* [Exercise instructions] What is needed is an exact copy of the lines from the one containing "Task: Expand the /千 tokens dropdown in 输入 row" through the last line of the records, with no pictures.

[Collected data entries]
━━━━━━

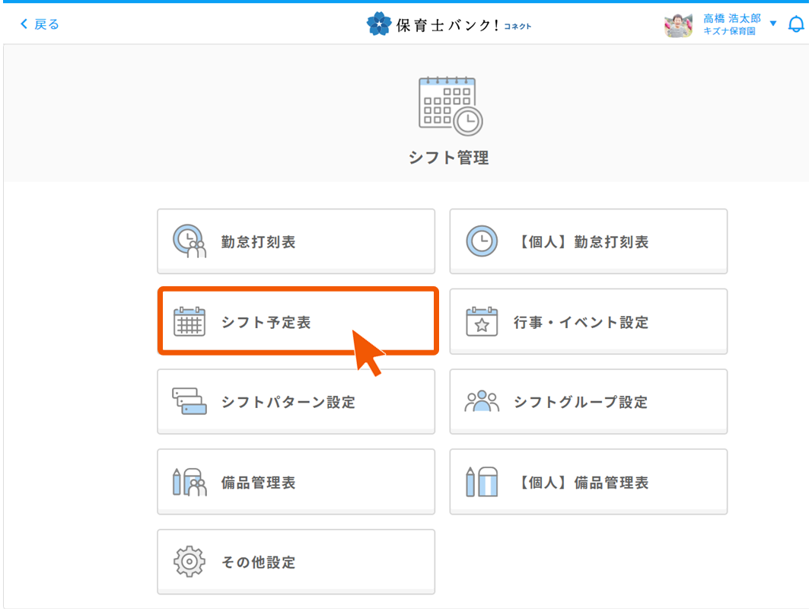Click the star calendar icon for 行事・イベント設定
This screenshot has width=812, height=609.
pos(481,322)
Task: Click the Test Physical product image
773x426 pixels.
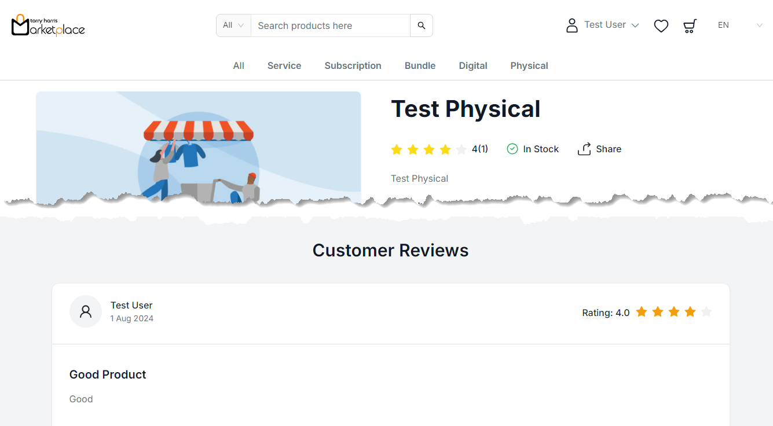Action: (x=198, y=148)
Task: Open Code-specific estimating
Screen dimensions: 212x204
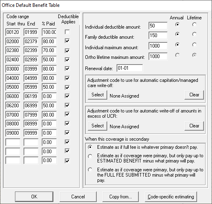Action: [171, 197]
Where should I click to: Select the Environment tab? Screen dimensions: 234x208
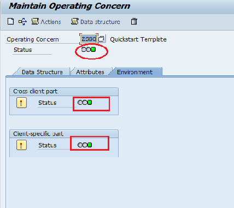pos(134,72)
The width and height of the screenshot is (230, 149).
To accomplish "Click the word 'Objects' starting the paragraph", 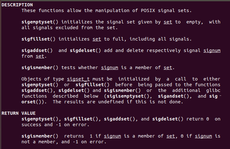I will click(x=31, y=79).

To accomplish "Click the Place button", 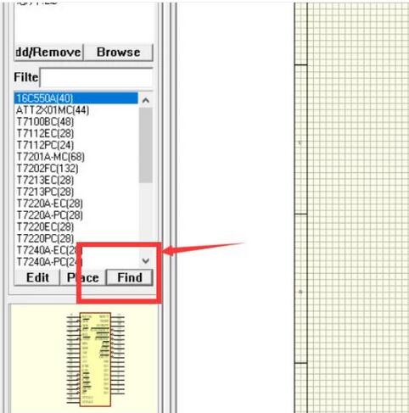I will [83, 277].
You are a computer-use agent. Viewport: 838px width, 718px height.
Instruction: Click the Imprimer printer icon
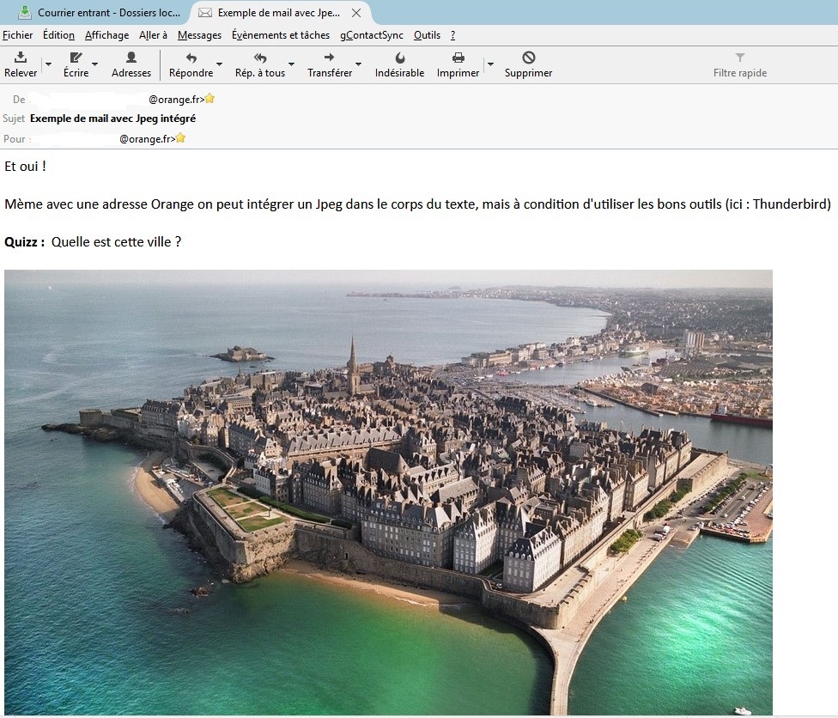pyautogui.click(x=458, y=58)
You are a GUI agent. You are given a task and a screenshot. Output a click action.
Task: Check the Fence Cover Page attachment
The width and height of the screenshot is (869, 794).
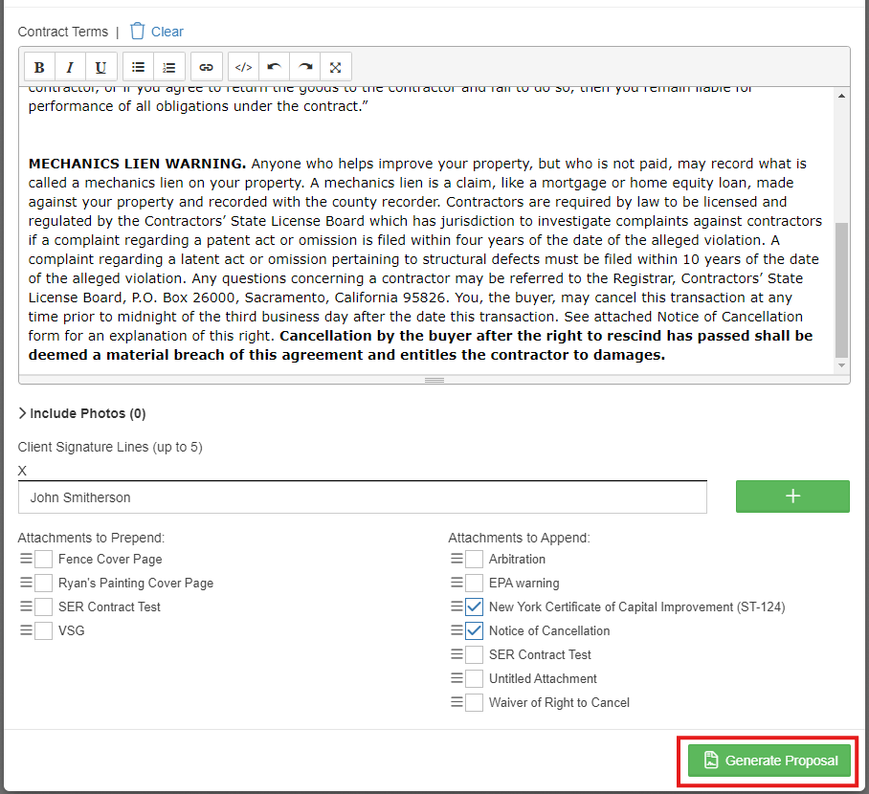[x=43, y=559]
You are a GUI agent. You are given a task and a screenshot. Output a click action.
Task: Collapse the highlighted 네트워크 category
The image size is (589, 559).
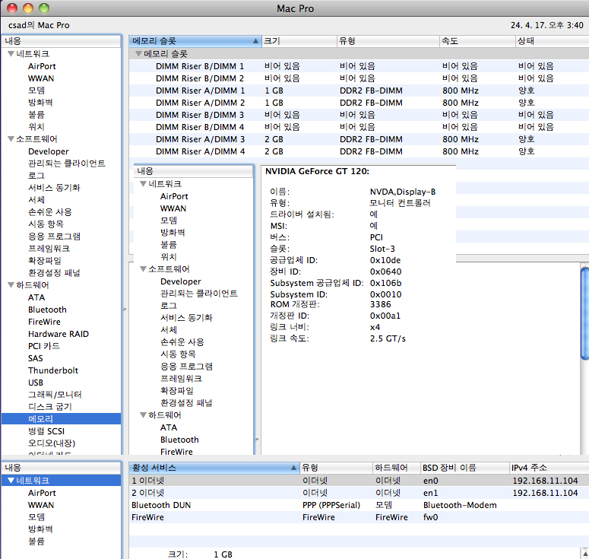(x=10, y=481)
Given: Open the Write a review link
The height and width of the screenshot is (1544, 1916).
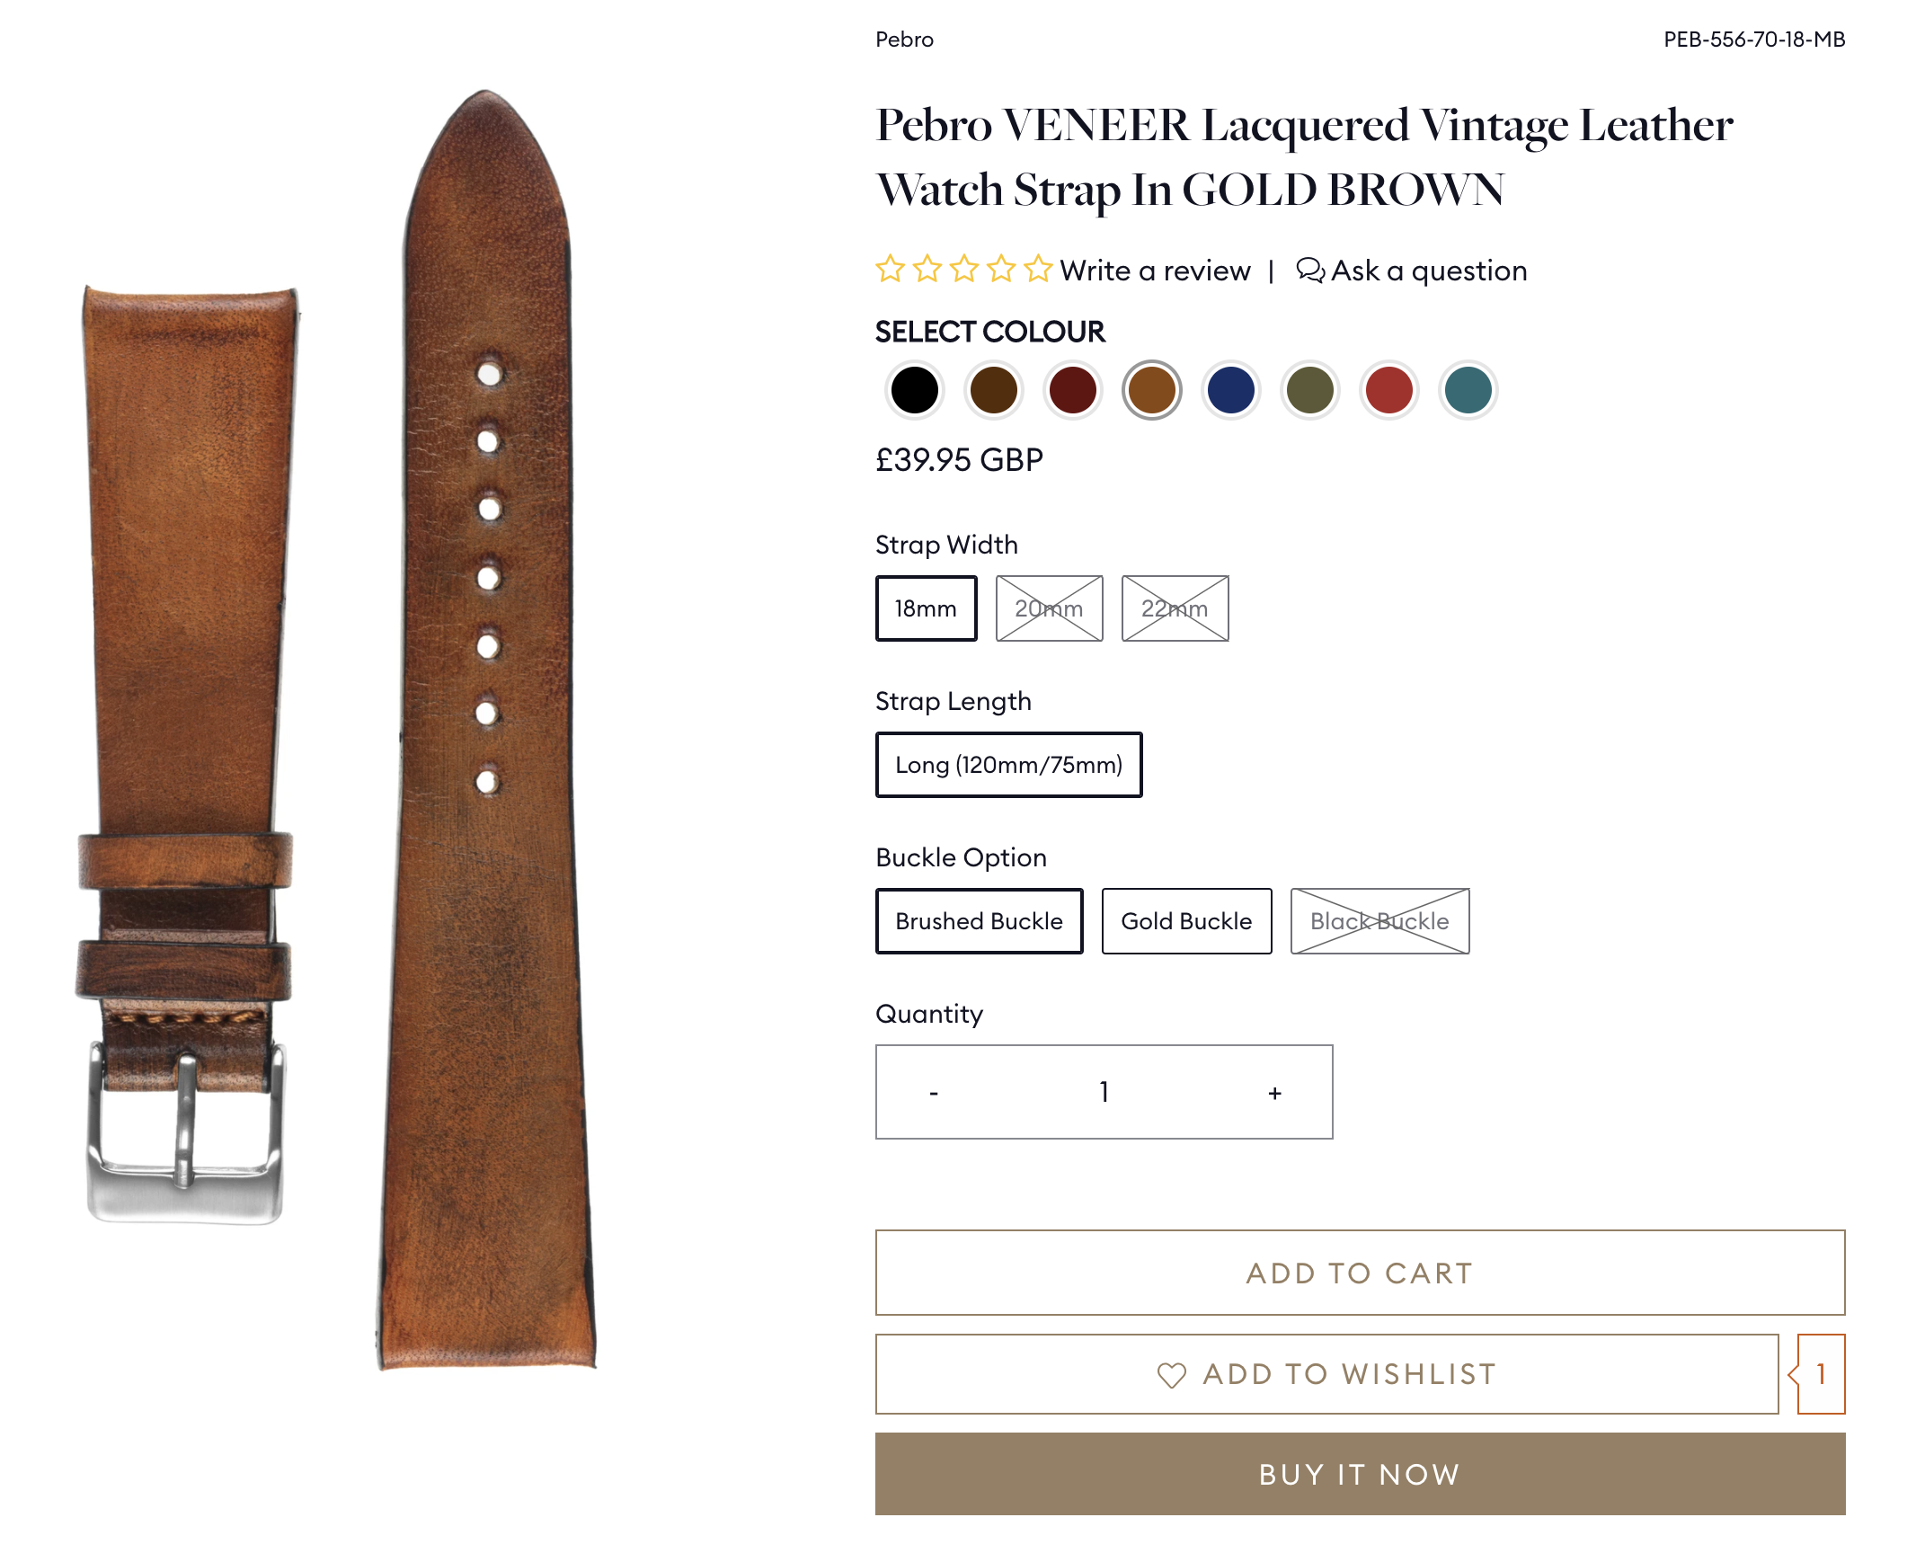Looking at the screenshot, I should pos(1155,271).
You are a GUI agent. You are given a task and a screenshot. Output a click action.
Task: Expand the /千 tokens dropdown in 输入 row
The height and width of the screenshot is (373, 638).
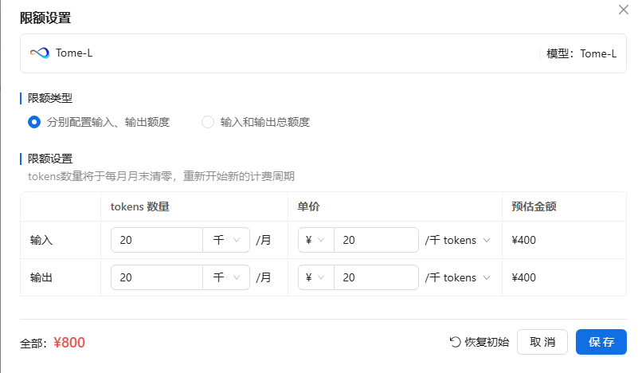[457, 240]
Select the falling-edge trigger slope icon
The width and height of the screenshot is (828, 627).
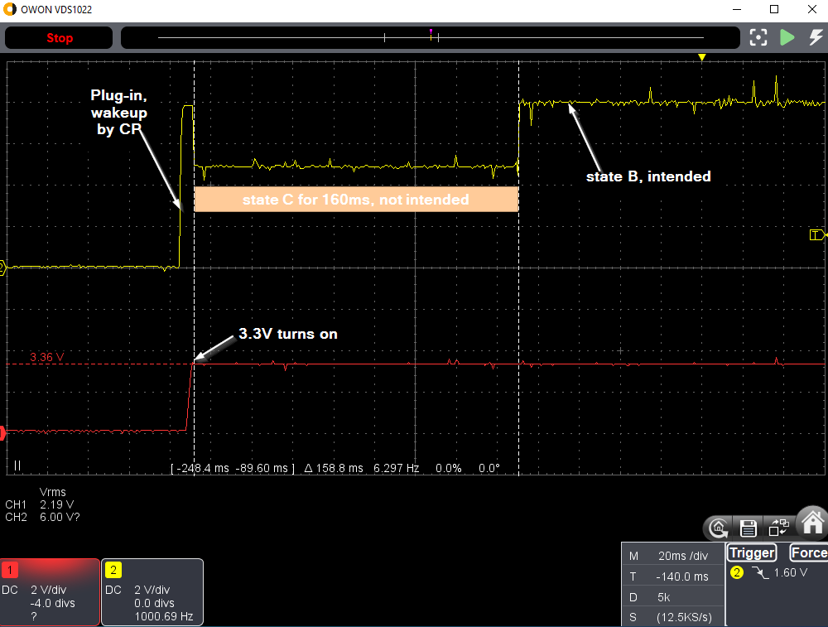click(x=759, y=573)
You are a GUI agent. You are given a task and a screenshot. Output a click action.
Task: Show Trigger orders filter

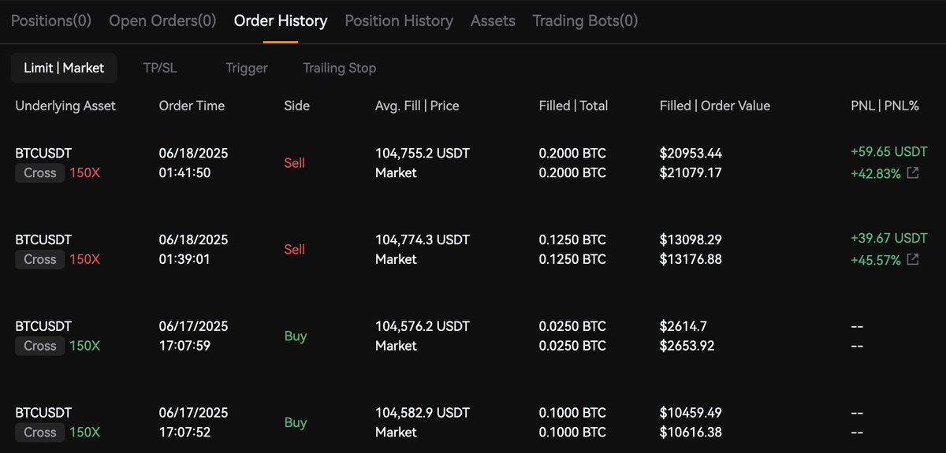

━━━━━━

* [Written response]
Task: Expand the /千 tokens dropdown in 输入 row
The height and width of the screenshot is (373, 638).
[457, 240]
Select the falling-edge trigger slope icon
The width and height of the screenshot is (828, 627).
click(x=759, y=573)
You are a GUI agent. You are given a task and a screenshot. Output a click action.
Task: Show Trigger orders filter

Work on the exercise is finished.